Lay out the data from its start through the line containing "The width and height of the screenshot is (840, 1406)." as a two-column CSV with the headers text and answer, one row for each text paired with its answer. Put each value in a single quoted field with line breaks turned into spaces, and leave the pictures out.

— Begin —

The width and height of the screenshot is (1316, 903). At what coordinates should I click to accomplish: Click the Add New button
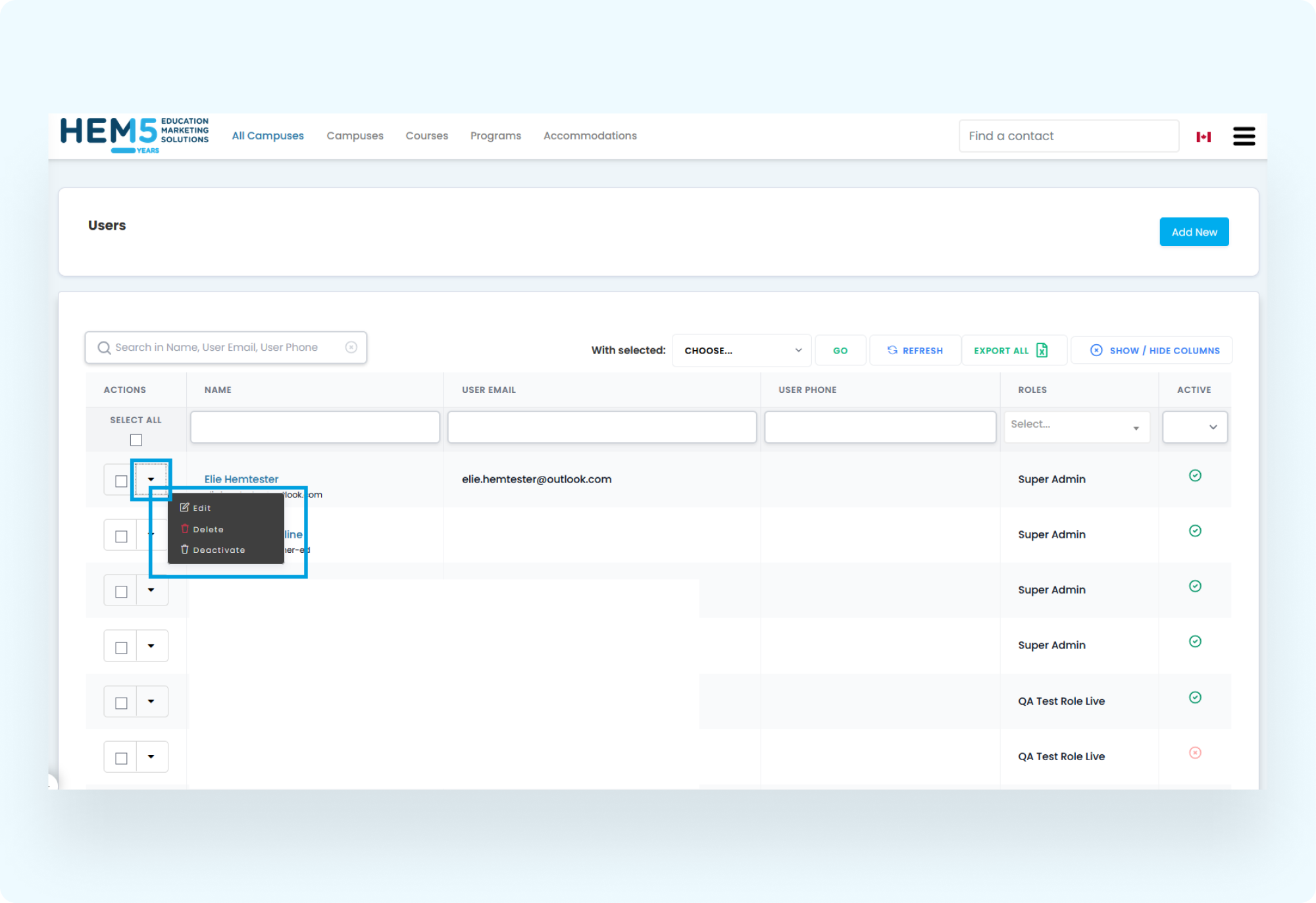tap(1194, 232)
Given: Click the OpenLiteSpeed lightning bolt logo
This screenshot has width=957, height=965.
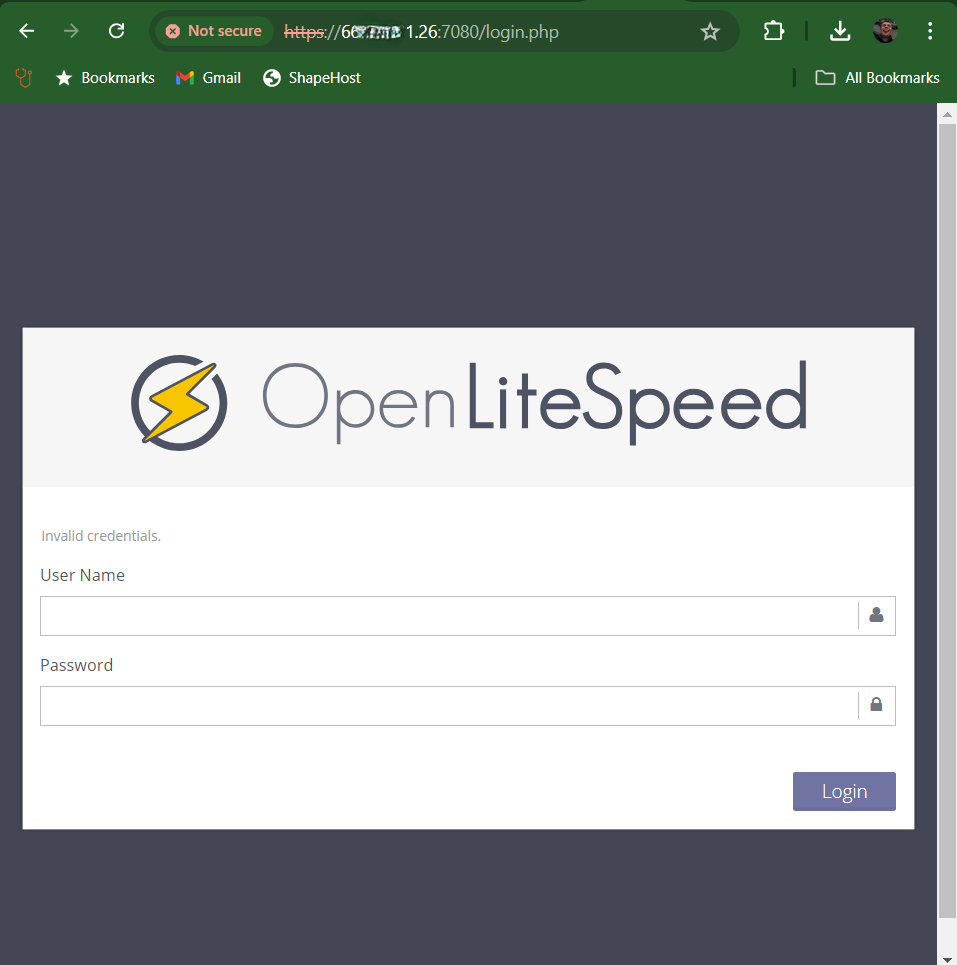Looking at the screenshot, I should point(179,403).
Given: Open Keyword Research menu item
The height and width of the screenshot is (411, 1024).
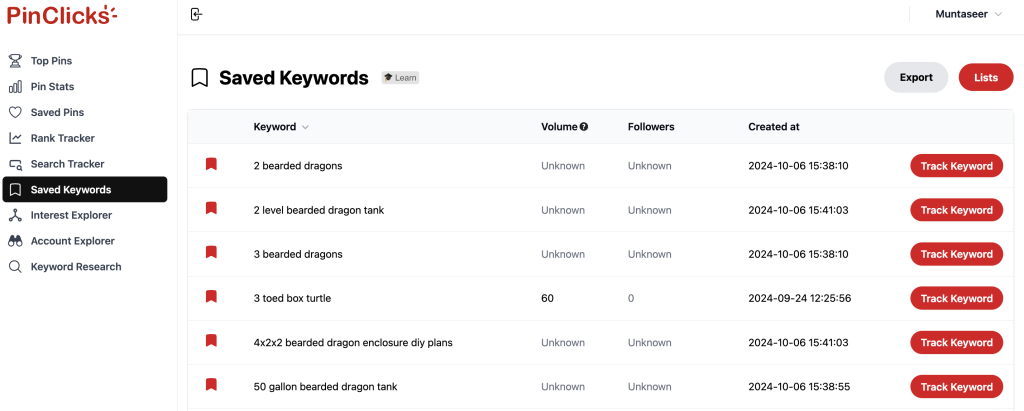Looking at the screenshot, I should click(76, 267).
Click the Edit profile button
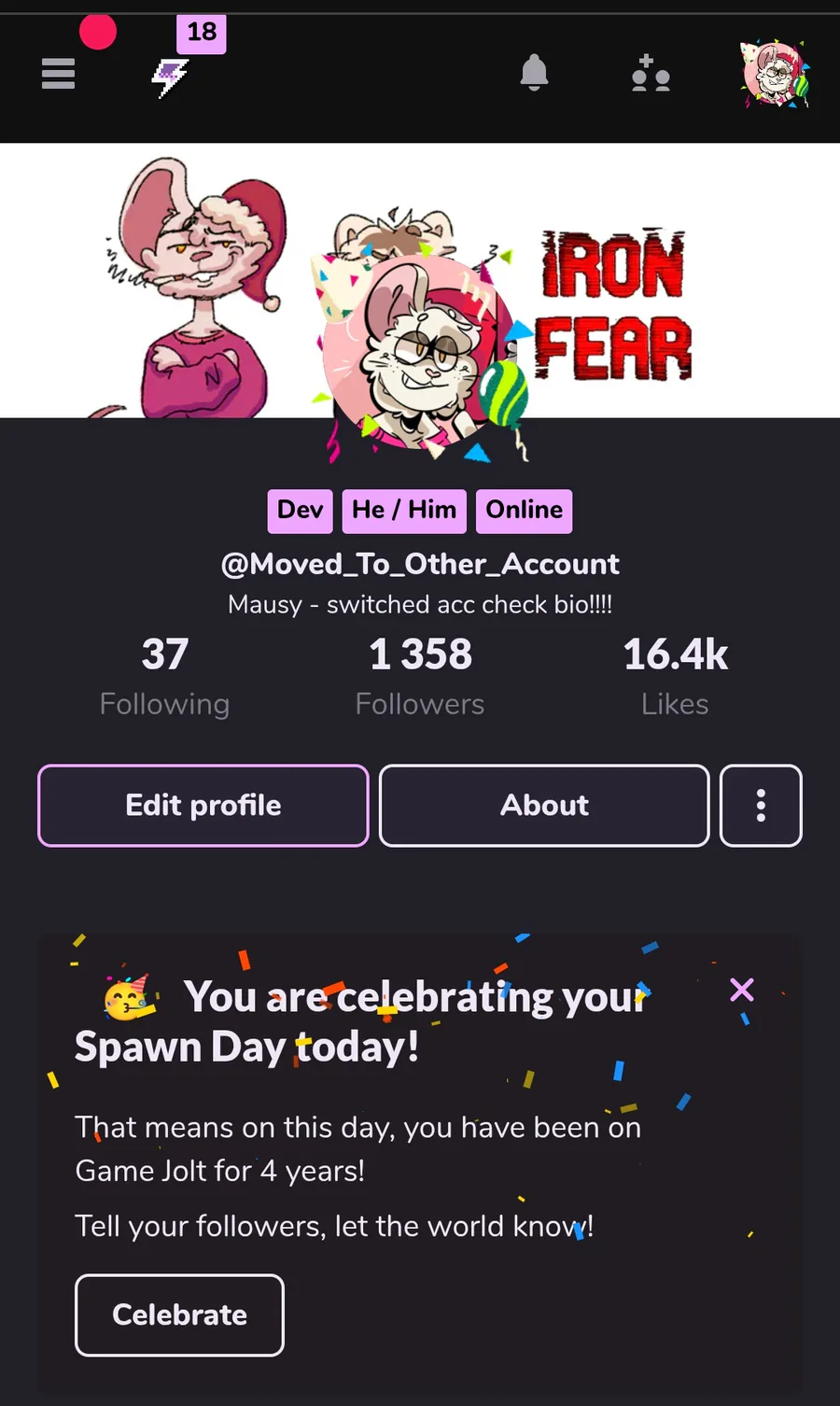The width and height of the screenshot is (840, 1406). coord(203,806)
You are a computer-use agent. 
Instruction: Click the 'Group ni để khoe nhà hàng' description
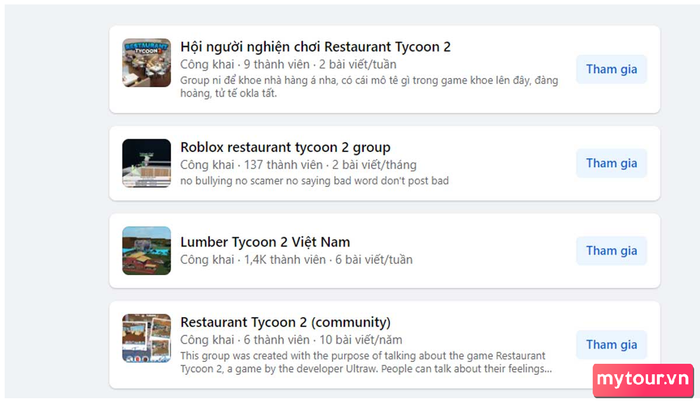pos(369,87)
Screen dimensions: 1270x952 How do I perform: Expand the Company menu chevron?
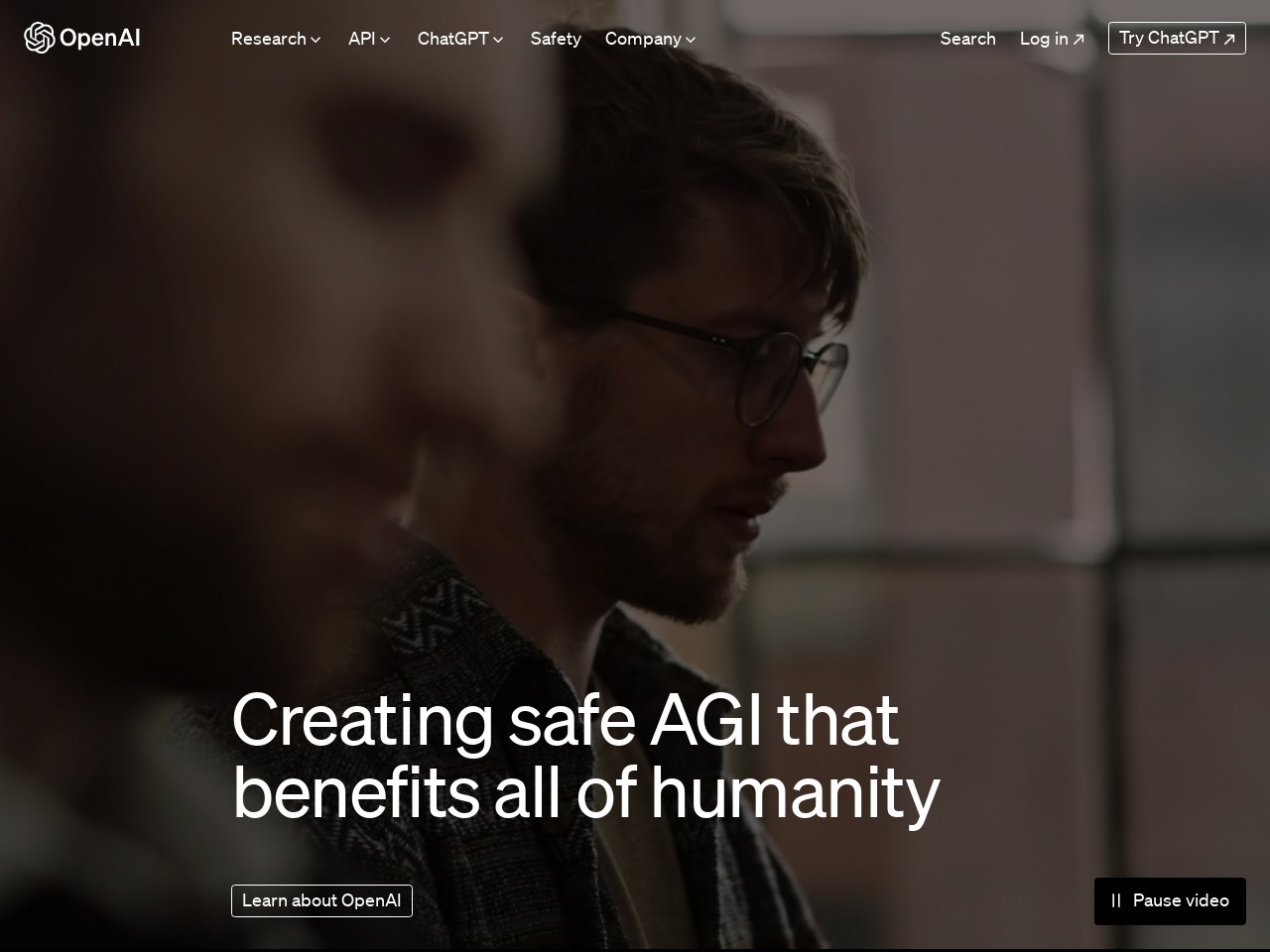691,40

— End —

— Task response —
text,answer
"The width and height of the screenshot is (1316, 903). At what coordinates should I click to accomplish: Click the Add New button","tap(1194, 232)"
"Given: Click the OpenLiteSpeed lightning bolt logo This screenshot has width=957, height=965.","Looking at the screenshot, I should point(179,403)."
"Given: Open Keyword Research menu item The height and width of the screenshot is (411, 1024).","Looking at the screenshot, I should click(76, 267)."
"Click the Edit profile button","The width and height of the screenshot is (840, 1406). coord(203,806)"